§ **WORK TO BE COMPLETED**
Nothing in the records may be altered; repeat them exactly.

Stored data

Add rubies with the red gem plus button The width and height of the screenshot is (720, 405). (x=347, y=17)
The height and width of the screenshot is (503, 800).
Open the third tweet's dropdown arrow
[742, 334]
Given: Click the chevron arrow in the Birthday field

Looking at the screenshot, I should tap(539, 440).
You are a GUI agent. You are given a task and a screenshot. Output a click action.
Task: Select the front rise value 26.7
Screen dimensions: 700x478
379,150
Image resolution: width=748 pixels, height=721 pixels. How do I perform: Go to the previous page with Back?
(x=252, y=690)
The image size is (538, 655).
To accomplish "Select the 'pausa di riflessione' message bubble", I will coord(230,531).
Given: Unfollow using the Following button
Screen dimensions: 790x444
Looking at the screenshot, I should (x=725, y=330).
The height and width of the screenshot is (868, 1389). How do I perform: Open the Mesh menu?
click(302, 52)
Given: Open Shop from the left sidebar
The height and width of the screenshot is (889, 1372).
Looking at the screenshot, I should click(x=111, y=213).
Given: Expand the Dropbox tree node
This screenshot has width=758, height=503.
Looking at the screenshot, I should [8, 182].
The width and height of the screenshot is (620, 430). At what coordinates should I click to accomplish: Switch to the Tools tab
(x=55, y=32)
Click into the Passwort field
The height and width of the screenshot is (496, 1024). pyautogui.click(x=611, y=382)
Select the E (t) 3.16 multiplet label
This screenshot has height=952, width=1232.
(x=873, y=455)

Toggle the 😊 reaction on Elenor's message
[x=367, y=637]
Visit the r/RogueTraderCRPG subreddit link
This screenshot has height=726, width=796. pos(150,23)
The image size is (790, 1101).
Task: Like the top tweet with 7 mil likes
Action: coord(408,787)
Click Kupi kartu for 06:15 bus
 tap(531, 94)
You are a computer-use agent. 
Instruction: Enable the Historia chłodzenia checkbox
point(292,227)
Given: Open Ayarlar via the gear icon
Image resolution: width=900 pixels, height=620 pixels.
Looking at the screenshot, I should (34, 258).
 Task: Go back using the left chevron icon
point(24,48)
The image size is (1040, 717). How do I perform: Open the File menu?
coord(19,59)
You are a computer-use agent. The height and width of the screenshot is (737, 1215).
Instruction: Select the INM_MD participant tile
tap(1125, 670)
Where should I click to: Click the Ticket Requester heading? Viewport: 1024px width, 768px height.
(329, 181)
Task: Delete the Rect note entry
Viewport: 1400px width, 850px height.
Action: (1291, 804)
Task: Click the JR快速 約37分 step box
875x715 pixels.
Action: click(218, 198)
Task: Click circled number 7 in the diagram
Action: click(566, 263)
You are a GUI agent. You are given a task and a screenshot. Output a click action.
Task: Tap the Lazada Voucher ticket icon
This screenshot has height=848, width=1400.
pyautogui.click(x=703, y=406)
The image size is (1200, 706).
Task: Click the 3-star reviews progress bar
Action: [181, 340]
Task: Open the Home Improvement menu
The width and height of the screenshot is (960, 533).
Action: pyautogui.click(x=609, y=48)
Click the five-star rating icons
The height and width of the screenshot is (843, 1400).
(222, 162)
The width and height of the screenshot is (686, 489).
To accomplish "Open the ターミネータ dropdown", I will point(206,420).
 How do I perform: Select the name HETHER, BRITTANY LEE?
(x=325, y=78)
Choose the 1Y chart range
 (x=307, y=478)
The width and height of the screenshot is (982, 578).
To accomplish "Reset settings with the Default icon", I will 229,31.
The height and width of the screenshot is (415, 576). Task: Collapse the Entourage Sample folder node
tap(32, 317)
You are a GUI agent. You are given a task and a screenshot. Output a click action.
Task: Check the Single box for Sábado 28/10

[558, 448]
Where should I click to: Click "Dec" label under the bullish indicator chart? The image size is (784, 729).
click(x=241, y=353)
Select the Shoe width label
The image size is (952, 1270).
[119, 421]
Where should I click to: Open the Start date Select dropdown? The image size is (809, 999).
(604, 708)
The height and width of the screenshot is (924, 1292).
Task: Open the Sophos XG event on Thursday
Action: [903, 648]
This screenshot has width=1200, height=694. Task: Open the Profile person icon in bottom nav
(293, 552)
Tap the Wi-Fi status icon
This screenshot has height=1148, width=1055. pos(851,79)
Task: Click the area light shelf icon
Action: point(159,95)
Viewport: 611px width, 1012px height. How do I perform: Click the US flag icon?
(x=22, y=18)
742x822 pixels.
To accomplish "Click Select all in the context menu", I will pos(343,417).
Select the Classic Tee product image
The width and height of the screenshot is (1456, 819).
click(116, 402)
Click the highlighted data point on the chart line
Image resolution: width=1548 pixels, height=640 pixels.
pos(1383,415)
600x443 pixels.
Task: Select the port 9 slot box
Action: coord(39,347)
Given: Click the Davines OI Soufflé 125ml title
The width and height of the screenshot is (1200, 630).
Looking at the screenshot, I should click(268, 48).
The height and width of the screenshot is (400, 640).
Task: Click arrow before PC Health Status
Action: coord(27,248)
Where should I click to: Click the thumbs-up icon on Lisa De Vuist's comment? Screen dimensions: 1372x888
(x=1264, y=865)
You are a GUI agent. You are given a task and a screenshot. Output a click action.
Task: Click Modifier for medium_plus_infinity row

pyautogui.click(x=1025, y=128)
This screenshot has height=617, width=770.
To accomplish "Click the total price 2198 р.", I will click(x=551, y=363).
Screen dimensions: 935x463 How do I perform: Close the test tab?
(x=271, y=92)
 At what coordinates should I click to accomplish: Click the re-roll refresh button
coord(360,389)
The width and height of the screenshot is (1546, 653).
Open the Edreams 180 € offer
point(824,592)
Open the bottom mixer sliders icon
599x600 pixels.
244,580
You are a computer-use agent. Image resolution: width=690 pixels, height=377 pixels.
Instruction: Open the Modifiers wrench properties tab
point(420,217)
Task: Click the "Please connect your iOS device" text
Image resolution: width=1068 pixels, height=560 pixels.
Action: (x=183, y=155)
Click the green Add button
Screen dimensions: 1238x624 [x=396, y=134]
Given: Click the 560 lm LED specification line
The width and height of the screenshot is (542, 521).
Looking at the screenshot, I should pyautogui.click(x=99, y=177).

§ **EXERCISE SOLUTION**
Add rubies with the red gem plus button The width and height of the screenshot is (720, 405). (x=347, y=17)
The height and width of the screenshot is (503, 800).
Open the third tweet's dropdown arrow
[742, 334]
Given: Click the chevron arrow in the Birthday field

Looking at the screenshot, I should tap(539, 440).
You are a GUI agent. You are given a task and a screenshot. Output a click action.
Task: Select the front rise value 26.7
Screen dimensions: 700x478
379,150
Image resolution: width=748 pixels, height=721 pixels. How do I perform: Go to the previous page with Back?
(x=252, y=690)
The image size is (538, 655).
To accomplish "Select the 'pausa di riflessione' message bubble", I will coord(230,531).
Given: Unfollow using the Following button
Screen dimensions: 790x444
Looking at the screenshot, I should (x=725, y=330).
The height and width of the screenshot is (868, 1389). How do I perform: Open the Mesh menu?
click(302, 52)
Given: Open Shop from the left sidebar
The height and width of the screenshot is (889, 1372).
Looking at the screenshot, I should click(x=111, y=213).
Given: Expand the Dropbox tree node
This screenshot has width=758, height=503.
Looking at the screenshot, I should [8, 182].
The width and height of the screenshot is (620, 430). At what coordinates should I click to accomplish: Switch to the Tools tab
(x=55, y=32)
Click into the Passwort field
The height and width of the screenshot is (496, 1024). pyautogui.click(x=611, y=382)
Select the E (t) 3.16 multiplet label
This screenshot has height=952, width=1232.
(x=873, y=455)

Toggle the 😊 reaction on Elenor's message
[x=367, y=637]
Visit the r/RogueTraderCRPG subreddit link
This screenshot has height=726, width=796. pos(150,23)
The image size is (790, 1101).
Task: Like the top tweet with 7 mil likes
Action: coord(408,787)
Click Kupi kartu for 06:15 bus
 tap(531, 94)
You are a computer-use agent. 
Instruction: Enable the Historia chłodzenia checkbox
point(292,227)
Given: Open Ayarlar via the gear icon
Image resolution: width=900 pixels, height=620 pixels.
Looking at the screenshot, I should (34, 258).
 Task: Go back using the left chevron icon
point(24,48)
The image size is (1040, 717). How do I perform: Open the File menu?
coord(19,59)
You are a computer-use agent. The height and width of the screenshot is (737, 1215).
Instruction: Select the INM_MD participant tile
tap(1125, 670)
Where should I click to: Click the Ticket Requester heading? Viewport: 1024px width, 768px height.
(329, 181)
Task: Delete the Rect note entry
Viewport: 1400px width, 850px height.
Action: (1291, 804)
Task: Click the JR快速 約37分 step box
875x715 pixels.
Action: click(218, 198)
Task: Click circled number 7 in the diagram
Action: click(566, 263)
You are a GUI agent. You are given a task and a screenshot. Output a click action.
Task: Tap the Lazada Voucher ticket icon
This screenshot has height=848, width=1400.
pyautogui.click(x=703, y=406)
The image size is (1200, 706).
Task: Click the 3-star reviews progress bar
Action: [181, 340]
Task: Open the Home Improvement menu
The width and height of the screenshot is (960, 533).
Action: pyautogui.click(x=609, y=48)
Click the five-star rating icons
The height and width of the screenshot is (843, 1400).
(222, 162)
The width and height of the screenshot is (686, 489).
To accomplish "Open the ターミネータ dropdown", I will point(206,420).
 How do I perform: Select the name HETHER, BRITTANY LEE?
(x=325, y=78)
Choose the 1Y chart range
 (x=307, y=478)
The width and height of the screenshot is (982, 578).
To accomplish "Reset settings with the Default icon", I will 229,31.
The height and width of the screenshot is (415, 576). Task: Collapse the Entourage Sample folder node
tap(32, 317)
You are a GUI agent. You are given a task and a screenshot. Output a click action.
Task: Check the Single box for Sábado 28/10

[558, 448]
Where should I click to: Click "Dec" label under the bullish indicator chart? The image size is (784, 729).
click(x=241, y=353)
Select the Shoe width label
The image size is (952, 1270).
[119, 421]
Where should I click to: Open the Start date Select dropdown? The image size is (809, 999).
(604, 708)
The height and width of the screenshot is (924, 1292).
Task: Open the Sophos XG event on Thursday
Action: [903, 648]
This screenshot has width=1200, height=694. Task: Open the Profile person icon in bottom nav
(293, 552)
Tap the Wi-Fi status icon
This screenshot has height=1148, width=1055. pos(851,79)
Task: Click the area light shelf icon
Action: point(159,95)
Viewport: 611px width, 1012px height. How do I perform: Click the US flag icon?
(x=22, y=18)
742x822 pixels.
To accomplish "Click Select all in the context menu", I will pos(343,417).
Select the Classic Tee product image
The width and height of the screenshot is (1456, 819).
click(116, 402)
Click the highlighted data point on the chart line
Image resolution: width=1548 pixels, height=640 pixels.
pos(1383,415)
600x443 pixels.
Task: Select the port 9 slot box
Action: coord(39,347)
Given: Click the Davines OI Soufflé 125ml title
The width and height of the screenshot is (1200, 630).
Looking at the screenshot, I should click(268, 48).
The height and width of the screenshot is (400, 640).
Task: Click arrow before PC Health Status
Action: coord(27,248)
Where should I click to: Click the thumbs-up icon on Lisa De Vuist's comment? Screen dimensions: 1372x888
(x=1264, y=865)
You are a GUI agent. You are given a task and a screenshot. Output a click action.
Task: Click Modifier for medium_plus_infinity row

pyautogui.click(x=1025, y=128)
This screenshot has height=617, width=770.
To accomplish "Click the total price 2198 р.", I will click(x=551, y=363).
Screen dimensions: 935x463 How do I perform: Close the test tab?
(x=271, y=92)
 At what coordinates should I click to accomplish: Click the re-roll refresh button
coord(360,389)
The width and height of the screenshot is (1546, 653).
Open the Edreams 180 € offer
point(824,592)
Open the bottom mixer sliders icon
599x600 pixels.
244,580
You are a computer-use agent. Image resolution: width=690 pixels, height=377 pixels.
Instruction: Open the Modifiers wrench properties tab
point(420,217)
Task: Click the "Please connect your iOS device" text
Image resolution: width=1068 pixels, height=560 pixels.
Action: (x=183, y=155)
Click the green Add button
Screen dimensions: 1238x624 [x=396, y=134]
Given: Click the 560 lm LED specification line
The width and height of the screenshot is (542, 521).
Looking at the screenshot, I should pyautogui.click(x=99, y=177).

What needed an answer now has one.